Writing comes naturally for Tan, an avid reader from young, but it is a craft he had to hone. “I need to restrict my natural tendency for excessive florid writing, to really curb myself and to understand what constitutes what is considered good or bad writing. It’s very difficult to be objective but you have to get as close to perfection as you can.”
A six-month writer-in-residence programme in 2016/17 at Singapore’s Nanyang Technological University, which required him to teach a course under its creative writing programme, was wonderful and eye-opening. He realises teaching is not for him — “I am impatient and can be sharp with my tongue” — and wonders if writing can really be taught.
“Maybe I should rephrase it this way: Creative writing can be taught but can it be learnt? I suppose a lot of first-time writers think it’s easy and don’t pay attention to craft. They are more interested in being known as a published writer than leaving a body of work that will still be read after they are dead. We have to guard against that.”
Criticism raises his heckles but he has learnt to listen to why someone thinks a sentence is not good enough and try out suggestions. “It is important to take a step back. Writing is a profession so you have to take a professional approach to it. There is this misconception that writing is artistic and it is art. You are in an industry — publishing — and you have to work within it and market your book.” One thing writing schools could teach, he adds, is how to get an agent and what they look for in your letter to them.
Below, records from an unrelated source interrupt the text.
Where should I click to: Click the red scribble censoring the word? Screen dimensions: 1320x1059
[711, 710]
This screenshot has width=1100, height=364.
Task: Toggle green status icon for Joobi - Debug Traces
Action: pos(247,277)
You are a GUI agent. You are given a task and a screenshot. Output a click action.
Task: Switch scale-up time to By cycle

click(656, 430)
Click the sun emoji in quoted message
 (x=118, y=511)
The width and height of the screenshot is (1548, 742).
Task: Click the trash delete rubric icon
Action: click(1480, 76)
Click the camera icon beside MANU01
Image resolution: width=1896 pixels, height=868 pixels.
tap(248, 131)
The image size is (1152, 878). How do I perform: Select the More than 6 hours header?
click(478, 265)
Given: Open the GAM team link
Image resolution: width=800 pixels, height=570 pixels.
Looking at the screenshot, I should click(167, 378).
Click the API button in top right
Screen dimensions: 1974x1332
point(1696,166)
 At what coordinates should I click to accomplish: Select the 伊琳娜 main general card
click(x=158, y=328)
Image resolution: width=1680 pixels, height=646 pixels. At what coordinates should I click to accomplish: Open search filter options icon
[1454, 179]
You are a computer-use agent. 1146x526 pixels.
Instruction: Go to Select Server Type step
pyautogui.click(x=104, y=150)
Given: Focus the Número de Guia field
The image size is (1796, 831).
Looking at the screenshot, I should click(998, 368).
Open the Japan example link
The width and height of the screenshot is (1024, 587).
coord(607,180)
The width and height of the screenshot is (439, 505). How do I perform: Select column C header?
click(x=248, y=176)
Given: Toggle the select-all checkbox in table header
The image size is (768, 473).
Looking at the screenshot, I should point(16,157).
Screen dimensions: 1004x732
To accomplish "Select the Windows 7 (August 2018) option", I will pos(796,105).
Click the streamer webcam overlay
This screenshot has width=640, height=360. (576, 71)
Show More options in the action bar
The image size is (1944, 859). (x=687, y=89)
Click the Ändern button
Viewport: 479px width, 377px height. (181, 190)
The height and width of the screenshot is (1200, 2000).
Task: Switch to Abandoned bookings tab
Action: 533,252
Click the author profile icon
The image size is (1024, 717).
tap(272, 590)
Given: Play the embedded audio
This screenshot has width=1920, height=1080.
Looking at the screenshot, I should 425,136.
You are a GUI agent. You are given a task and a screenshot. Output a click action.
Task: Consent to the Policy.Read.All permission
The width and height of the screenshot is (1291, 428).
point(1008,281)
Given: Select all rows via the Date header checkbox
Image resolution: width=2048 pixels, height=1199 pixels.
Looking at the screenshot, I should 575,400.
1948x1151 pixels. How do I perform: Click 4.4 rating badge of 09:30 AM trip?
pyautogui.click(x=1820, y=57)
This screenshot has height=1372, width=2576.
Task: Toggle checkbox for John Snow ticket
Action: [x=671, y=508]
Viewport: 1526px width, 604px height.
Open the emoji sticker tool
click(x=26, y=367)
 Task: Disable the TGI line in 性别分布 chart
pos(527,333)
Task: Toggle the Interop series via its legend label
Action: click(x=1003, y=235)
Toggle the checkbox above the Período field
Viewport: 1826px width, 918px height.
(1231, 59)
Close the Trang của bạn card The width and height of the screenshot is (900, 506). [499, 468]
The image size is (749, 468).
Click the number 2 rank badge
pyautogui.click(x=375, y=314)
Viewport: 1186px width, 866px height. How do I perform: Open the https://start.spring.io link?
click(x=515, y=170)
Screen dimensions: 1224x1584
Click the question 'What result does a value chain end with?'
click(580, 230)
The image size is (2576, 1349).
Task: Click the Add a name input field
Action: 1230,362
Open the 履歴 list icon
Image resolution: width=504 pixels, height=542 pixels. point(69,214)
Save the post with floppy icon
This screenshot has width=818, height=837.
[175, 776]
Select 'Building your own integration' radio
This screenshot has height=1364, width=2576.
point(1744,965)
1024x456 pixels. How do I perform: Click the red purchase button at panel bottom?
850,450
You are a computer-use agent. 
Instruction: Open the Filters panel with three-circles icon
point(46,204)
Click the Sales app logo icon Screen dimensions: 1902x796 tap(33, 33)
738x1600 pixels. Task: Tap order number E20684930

He is not fond of doing public readings — “it’s a modern phenomenon that writers have to be performing their works” — and does not see himself writing an autobiography. “I’m not famous or very visible … I rarely mix [with the literary crowd]. One of the joys that attracted me to writing is that I don’t have to mix with my work colleagues. You can sit alone in a room; you don’t have to talk or bother about what others are doing.”
Having a place to escape to to write helps and his mother, whom he lives with here, leaves him alone. He tries to have a routine, writing from 9.30am — “latest 10am because I’d be feeling antsy” — to 4.30pm, mindful of distractions such as something in the house that needs fixing.
Tan is grateful that the accolades for The Garden of Evening Mists, which has been translated into 21 languages, the latest Vietnamese, came early in 2013, the year his father died. “When I heard of the prizes, I felt relief, especially for my parents’ sake. Towards the end, my father had macular problems and couldn’t read. Thank god we had audio books so he listened [to them] at night when he went to sleep”, assured that his son was doing something useful.
Bring Up the Bodies (Fourth Estate) by Hilary Mantel was the eventual Man Booker winner for 2012, a result Tan was happy about as a fan of her writing and having met her in person when she — also a contender for the Walter Scott Prize — congratulated him after his name was announced.
“If it wasn’t me, I’m glad she won,” he says. Still, in all honesty, he hopes the final part of her Wolf Hall trilogy will not be released in the same year as his next book.
This article first appeared on Jul 9, 2018 in The Edge Malaysia.